Background Autonomic remodeling, characterized by sympathetic activation and vagal withdrawal, contributes to heart failure (HF) progression. However, the exact mechanism(s) responsible for vagal withdrawal in HF remain(s) unclear, and whether HF causes epicardial autonomic nerve remodeling is unknown. Methods and results Myocardial infarction (MI) was produced in 14 Sprague–Dawley rats, and 10 sham surgery rats served as the control. MI–HF was confirmed 2 months after the surgery by echocardiography and hemodynamic measurement. Cervical vagal nerve stimulation was delivered to examine the heart rate slowing effect.

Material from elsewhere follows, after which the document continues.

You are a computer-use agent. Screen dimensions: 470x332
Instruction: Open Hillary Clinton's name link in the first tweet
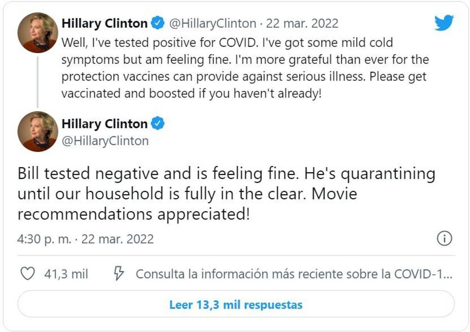pos(105,22)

Whole heart acetylcholinesterase histochemistry was used to examine the epicardial autonomic nerve remodeling at dorsal ventricles (remote from the infarcted area). Compared with the control animals, the same vagal nerve stimulation had less heart rate slowing effect in MI–HF group. Both epicardial nerve bundle length-density (2.56±0.60 μm/mm² versus 1.68±0.46 μm/mm², P=.001) and branching point-density (1.24±0.25 points/mm² versus 0.66±0.18 points/mm², P<.001) were lower in MI–HF rats. The chemically stained epicardial nerve bundles contain both sympathetic (tyrosine hydroxylase positive) and vagal (choline acetyltransferase positive) fibers. However, within the stained nerve bundle, the chemical color corresponds mainly with the vagal fibers. Conclusions Whole heart acetylcholinesterase histochemistry revealed a decreased ventricular epicardial vagal nerve density in MI–HF rats, which may contribute to impaired cardiac vagal control in HF.